Efficacy of Personnalized Transcranial Direct Current Electrical Stimulation (tDCS) in Drug-resistant Epileptic

Launched by ASSISTANCE PUBLIQUE HOPITAUX DE MARSEILLE · Mar 21, 2024

Keywords

ClinConnect Summary

This clinical trial is studying a treatment called transcranial direct current stimulation (tDCS) to see if it can help reduce the number of seizures in patients with drug-resistant epilepsy. Specifically, the trial will compare the effects of real tDCS treatment with a sham (fake) treatment to find out if it really makes a difference. Researchers will also look at how this treatment affects the quality of life for participants, any side effects they might experience, and how severe their epilepsy is.

To be eligible for the study, participants need to be at least 9 years old and have epilepsy that doesn't respond to standard medications. They also need to have had specific tests done before joining, and their seizures must occur at least three times a month. Throughout the study, participants will receive either the real treatment or the sham treatment for ten days, with daily sessions of stimulation. It’s important to know that there are certain health conditions and situations that would prevent someone from joining the trial, such as having specific medical devices or severe health issues.

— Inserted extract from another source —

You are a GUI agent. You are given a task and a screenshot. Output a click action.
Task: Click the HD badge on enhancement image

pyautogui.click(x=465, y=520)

Overall, this trial aims to find a potentially helpful new treatment for those struggling with epilepsy that doesn't respond to usual therapies.

Gender

ALL

Eligibility criteria

• Inclusion Criteria:
• • 1. Patient, parents or legal representative who have given written informed consent;
• • 2. Age: ≥ 9 years;
• • 3. Patients with drug-resistant focal epilepsy with no surgical indication or with a previous surgical failure, refusing surgery or with a planned surgery compatible with the total duration of this study;
• • 4. 4) SEEG previously performed before inclusion with an adequate definition of the epileptogenic zone with all data required (pre-SEEG MRI, CT-scan or MRI with electrodes during SEEG and SEEG files) for personalization ;
• • 5. Patient having a pre-SEEG 3D-T1 MRI and CT-scan with electrodes during SEEG available;
• • 6. A research MRI scan that is suitable for navigated brain stimulation (NBS) and generation of electrical fields including dMRI for tractography;
• • 7. Number of seizures ≥3/month during the baseline (before the first session of tDCS treatment);
• • 8. Patient having stable medications for epilepsy 4 weeks before the baseline (except rescue treatment);
• • 9. Patient's IQ, which in the investigator's opinion will enable questionnaires and neuropsychological assessments to be carried out;
• • 10. Patient able to understand, speak and write in French;
• • 11. Patient able to follow study's procedure;
• • 12. Patient beneficiary or affiliated to a health insurance plan.
• Exclusion Criteria:
• • 1. Patients with seizures of generalized onset in the last 12 months;
• • 2. Patient with multifocal epileptogenic zones, bilateral epileptogenic zone, or poorly defined epileptogenic zone. The epileptogenic network should not be restricted to the orbito frontal cortex or cingulate cortex;
• • 3. Patients with psychogenic nonepileptic seizures;
• • 4. Patient presenting a contraindication to MRI 3T (patient having a pacemaker, metallic foreign bodies, non-removably implanted electronic medical devices, claustrophobia, inability to remain in supine position, vagus nerve stimulator) ;
• • 5. Substance use abuse that may include alcohol , opioids (heroin, fentanyl) stimulants (Cocaine, methamphetamine) , hallucinogens (LSD, psilocybin (magic mushrooms), MDMA (Ecstasy))
• • 6. Patient presenting a serious intercurrent pathology and/or a progressive brain tumor
• • 7. Patient having damaged skin or scalp that may interfere with tDCS stimulation (e.g., eczema, lesion);
• • 8. Patient having any cranial metal implants such as shrapnel or surgical clips (excluding \<1 mm thick epicranial titanium skull plates and dental fillings) or medical devices (i.e. cardiac pacemaker, deep brain stimulator, medication infusion pump, cochlear implant)
• • 9. Patient having previous surgeries opening the skull leaving skull defects capable of allowing the insertion of a cylinder with a radius greater or equal to 5 mm;
• • 10. Any condition that makes the study subject, in the opinion of the investigator, unsuitable for the study including presence of any disease, abnormality, medical or physical condition that, in the opinion of the investigator, may adversely impact, compromise, interfere, limit, affect or reduce the safety of the subject, the integrity of the data ;
• • 11. Person protected by articles L1121-5, L1121-6 of Public Health Code (pregnant or breastfeeding woman, deprived of liberty by judicial decision, situations of social fragility, adults unable or unable to express their consent, person under judicial safeguard (article L1122-2)).